* [Prompt]: Repeat exactly the lines of the entries below from the one with "Click the home icon beside 首页 in sidebar" through the one with "Given: Click the Группировки button", both ends included, and nothing else.

Stored records:

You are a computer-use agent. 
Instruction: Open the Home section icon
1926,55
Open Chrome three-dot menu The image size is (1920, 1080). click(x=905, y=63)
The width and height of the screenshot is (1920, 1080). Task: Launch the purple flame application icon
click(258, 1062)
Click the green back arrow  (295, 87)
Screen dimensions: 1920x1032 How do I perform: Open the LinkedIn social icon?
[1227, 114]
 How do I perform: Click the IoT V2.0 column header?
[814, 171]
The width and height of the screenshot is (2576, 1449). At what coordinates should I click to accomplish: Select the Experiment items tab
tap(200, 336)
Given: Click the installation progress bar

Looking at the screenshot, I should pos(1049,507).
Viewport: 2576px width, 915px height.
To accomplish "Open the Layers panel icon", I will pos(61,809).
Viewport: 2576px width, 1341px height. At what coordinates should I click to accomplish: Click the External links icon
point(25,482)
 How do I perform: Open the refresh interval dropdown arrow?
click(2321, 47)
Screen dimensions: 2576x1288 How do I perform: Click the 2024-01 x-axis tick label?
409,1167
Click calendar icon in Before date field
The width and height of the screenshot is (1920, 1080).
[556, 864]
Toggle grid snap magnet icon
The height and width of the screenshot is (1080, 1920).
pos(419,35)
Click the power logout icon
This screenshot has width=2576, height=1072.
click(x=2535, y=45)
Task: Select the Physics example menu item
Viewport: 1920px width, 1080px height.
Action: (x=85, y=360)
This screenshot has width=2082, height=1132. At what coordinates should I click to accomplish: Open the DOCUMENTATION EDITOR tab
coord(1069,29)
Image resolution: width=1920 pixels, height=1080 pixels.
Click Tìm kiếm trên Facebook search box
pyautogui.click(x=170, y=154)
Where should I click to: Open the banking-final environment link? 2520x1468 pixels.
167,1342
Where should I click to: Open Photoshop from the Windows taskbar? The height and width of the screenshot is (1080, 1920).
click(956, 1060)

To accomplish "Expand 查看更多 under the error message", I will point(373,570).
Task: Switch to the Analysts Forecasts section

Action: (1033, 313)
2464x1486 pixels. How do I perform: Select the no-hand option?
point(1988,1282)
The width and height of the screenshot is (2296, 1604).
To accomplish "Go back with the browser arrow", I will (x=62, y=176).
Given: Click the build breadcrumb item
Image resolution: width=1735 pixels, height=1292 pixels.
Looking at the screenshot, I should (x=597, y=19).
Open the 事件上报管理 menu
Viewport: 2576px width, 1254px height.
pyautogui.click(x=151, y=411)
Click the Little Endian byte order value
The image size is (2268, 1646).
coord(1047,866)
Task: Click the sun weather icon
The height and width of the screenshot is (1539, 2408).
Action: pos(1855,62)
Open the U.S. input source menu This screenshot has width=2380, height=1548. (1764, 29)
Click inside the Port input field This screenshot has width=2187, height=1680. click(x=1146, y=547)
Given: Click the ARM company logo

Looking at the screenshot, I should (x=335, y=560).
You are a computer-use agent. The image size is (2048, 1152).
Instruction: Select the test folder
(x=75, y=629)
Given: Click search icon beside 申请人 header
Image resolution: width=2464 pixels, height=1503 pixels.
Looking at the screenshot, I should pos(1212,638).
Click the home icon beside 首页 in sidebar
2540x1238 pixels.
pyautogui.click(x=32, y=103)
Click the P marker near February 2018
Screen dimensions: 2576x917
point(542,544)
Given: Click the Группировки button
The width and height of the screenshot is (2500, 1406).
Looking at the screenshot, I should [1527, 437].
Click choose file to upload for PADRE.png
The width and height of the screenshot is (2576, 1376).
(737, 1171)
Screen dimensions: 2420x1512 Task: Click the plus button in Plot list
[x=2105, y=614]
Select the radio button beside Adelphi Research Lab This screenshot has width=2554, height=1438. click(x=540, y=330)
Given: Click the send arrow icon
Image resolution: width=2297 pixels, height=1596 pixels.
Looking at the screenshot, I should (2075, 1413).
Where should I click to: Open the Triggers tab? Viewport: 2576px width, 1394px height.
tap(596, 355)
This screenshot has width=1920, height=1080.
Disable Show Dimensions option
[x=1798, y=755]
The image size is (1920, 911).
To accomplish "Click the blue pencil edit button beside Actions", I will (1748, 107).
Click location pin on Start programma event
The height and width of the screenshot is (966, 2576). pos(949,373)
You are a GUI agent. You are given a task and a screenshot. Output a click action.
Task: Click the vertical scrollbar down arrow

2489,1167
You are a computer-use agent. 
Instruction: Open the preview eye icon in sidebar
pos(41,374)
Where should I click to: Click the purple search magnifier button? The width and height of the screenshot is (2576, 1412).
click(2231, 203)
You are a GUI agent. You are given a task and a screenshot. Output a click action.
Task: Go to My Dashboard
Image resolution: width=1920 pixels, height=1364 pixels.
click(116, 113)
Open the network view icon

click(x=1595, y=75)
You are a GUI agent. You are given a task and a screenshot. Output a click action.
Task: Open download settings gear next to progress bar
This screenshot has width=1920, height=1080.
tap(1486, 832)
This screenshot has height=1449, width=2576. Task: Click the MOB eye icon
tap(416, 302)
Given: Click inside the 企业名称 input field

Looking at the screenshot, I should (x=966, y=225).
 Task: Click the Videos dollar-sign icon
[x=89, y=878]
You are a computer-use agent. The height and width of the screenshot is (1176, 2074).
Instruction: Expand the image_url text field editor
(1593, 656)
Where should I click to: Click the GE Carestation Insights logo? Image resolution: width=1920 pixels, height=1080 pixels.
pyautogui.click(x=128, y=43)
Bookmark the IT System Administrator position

* [Task answer]:
Click the home icon beside 首页 in sidebar
2540x1238 pixels.
pyautogui.click(x=32, y=103)
Click the P marker near February 2018
Screen dimensions: 2576x917
point(542,544)
Given: Click the Группировки button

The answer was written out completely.